The strengths of the present study are as follows: First, to the best of our knowledge, this is the first report on the value of PMIEM and PMRAEM as determinants of survival in patients with stage I to III gastric cancer. Using multivariate Cox regression analysis, we found that PMRAEM rather than PMIEM appears a determinant of OS and DFS. Second, in this study, PMRAEM along with age, TNM stage, perineural invasion, and serum albumin level were significant covariates for both OS and DFS and constituted Model 1. Both iAUC and c-index of Model 1 had better discriminatory powers of survival than those of the nested models (i.e., Model 2 or Model 3). The result was internally validated using a resampling technique. Third, a nomogram was constructed using Model 1, and verification using a calibration curve confirmed that the predicted survival rate was almost identical to the actual survival rate. Therefore, our findings could provide clinicians with useful preoperative information to improve surgical outcomes. Fourth, in this study, a CT image was extracted by a musculoskeletal radiologist, and one nurse trained in image analysis analyzed the extracted images using a semi-automatic software program. For consistency, the final image file containing the segmentation was double checked by the radiologist. Finally, the results of this study could be the basis for the beginning of the following studies to evaluate the effectiveness of rehabilitation therapy on the ES/MF muscles to improve long-term prognosis after gastrectomy.

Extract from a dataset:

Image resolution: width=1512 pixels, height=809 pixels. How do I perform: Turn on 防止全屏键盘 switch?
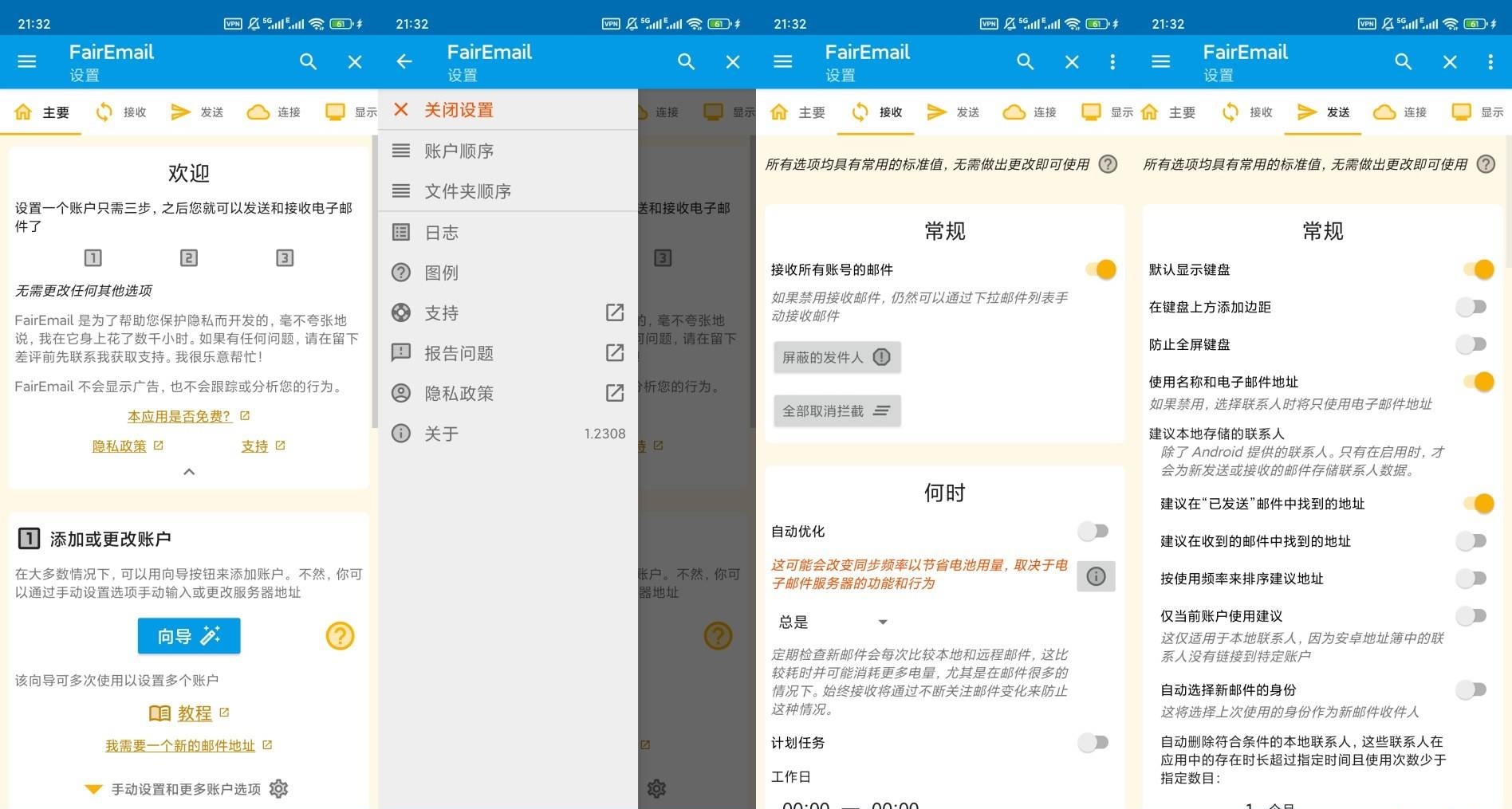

However, this study has some limitations, so caution is needed in interpreting the results. First, since this study was conducted retrospectively, data omissions are inevitable, and this fact may have affected the results of this study. Second, since this study was conducted retrospectively, it was impossible to evaluate nutritional status of patients in detail except for body mass index and serum albumin levels, making it difficult to study the correlation between nutritional status and PMRAEM. Finally, although we controlled for random errors and potential biases and performed internal validation, the absence of external validation was another limitation of this study.
CONCLUSION
Using a multivariate Cox model, PMRAEM was an important determinant of survival, however, PMIEM was not. Because there was only a weak correlation between PMIEM and PMRAEM in this study, it is presumed that they are mutually exclusive. In this study, PMRAEM along with age, TNM stage, perineural invasion, and serum albumin level were significant covariates for OS and DFS, and constituted Model 1. Both iAUC and c-index of Model 1 had better discriminatory powers of survival than those of the nested models (i.e., Model 2 or Model 3). A nomogram predicting survival rate was constructed using Model 1, and, by applying a calibration curve, the predicted survival was almost identical to the actual survival. In particular, patients with low PMRAEM scored approximately 50 points on the monogram, highlighting its clinical value as a predictor of survival. However, the clinical value of PMRAEM may have been underestimated because this study was conducted on a cohort of stage I to III gastric cancer patients with relatively good performance and nutritional status. Finally, because PMRAEM is a newly characterized survival determinant in patients with gastric cancer, its prognostic significance requires further validation before clinical application.
CONFLICT OF INTEREST
The authors declared no potential conflicts of interest.
AUTHORSHIPS
SMA, WKE, and GYH contributed to the conception and design of this study; WKE and GYH collected data and performed a statistical analysis; SMA drafted the manuscript; YJK, WKE, and GYH made a critical review. All authors read and approved the final manuscript.